[[ Record set, beginning ]]

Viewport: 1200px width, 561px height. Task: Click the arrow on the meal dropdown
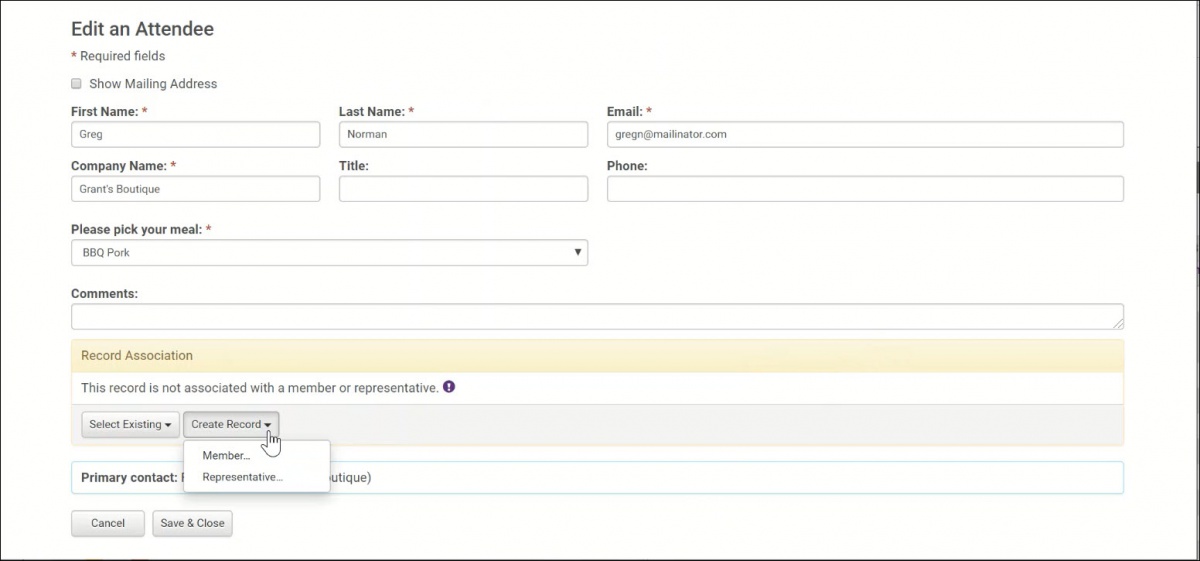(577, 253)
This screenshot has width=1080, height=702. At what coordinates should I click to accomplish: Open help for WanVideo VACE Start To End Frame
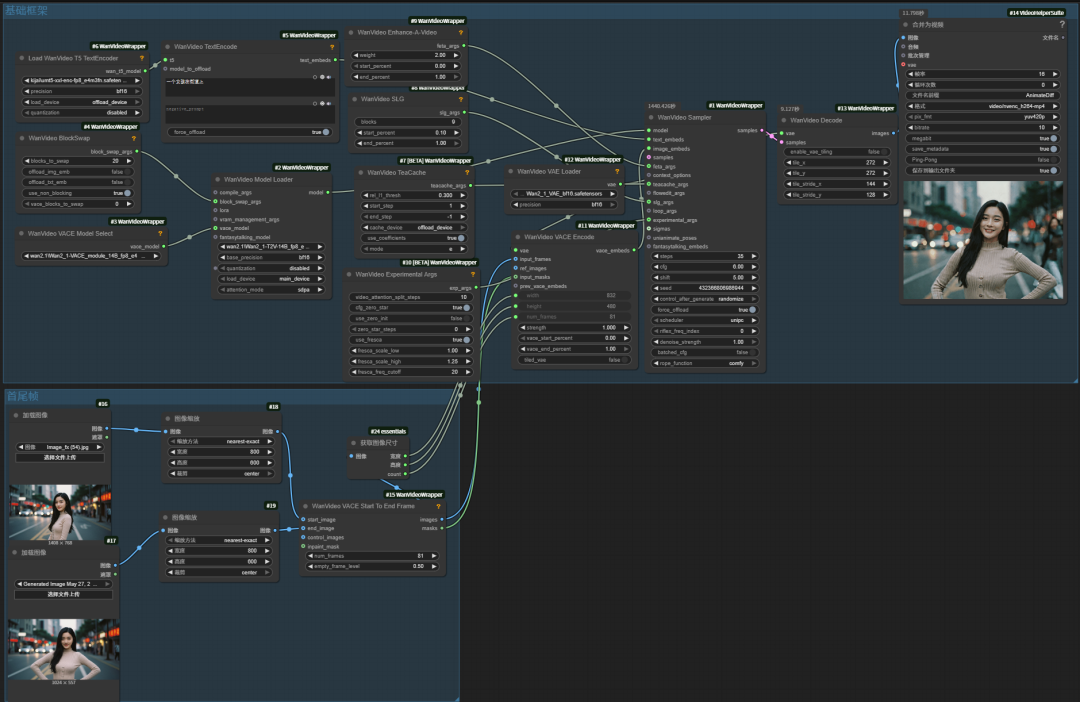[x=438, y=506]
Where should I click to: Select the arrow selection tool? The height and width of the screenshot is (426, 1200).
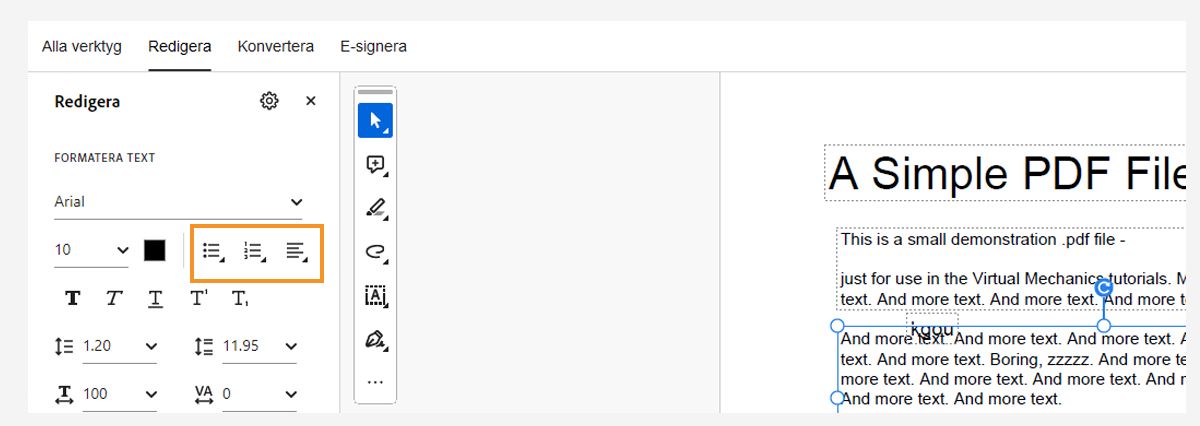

[[ Record set, end ]]

The copy you produce must hold all the records above exactly and none of their pictures.

**Result:**
Viewport: 1200px width, 561px height. Task: Click the arrow on the meal dropdown
(577, 253)
This screenshot has width=1080, height=702. At what coordinates should I click to accomplish: Open help for WanVideo VACE Start To End Frame
[x=438, y=506]
Where should I click to: Select the arrow selection tool? The height and width of the screenshot is (426, 1200).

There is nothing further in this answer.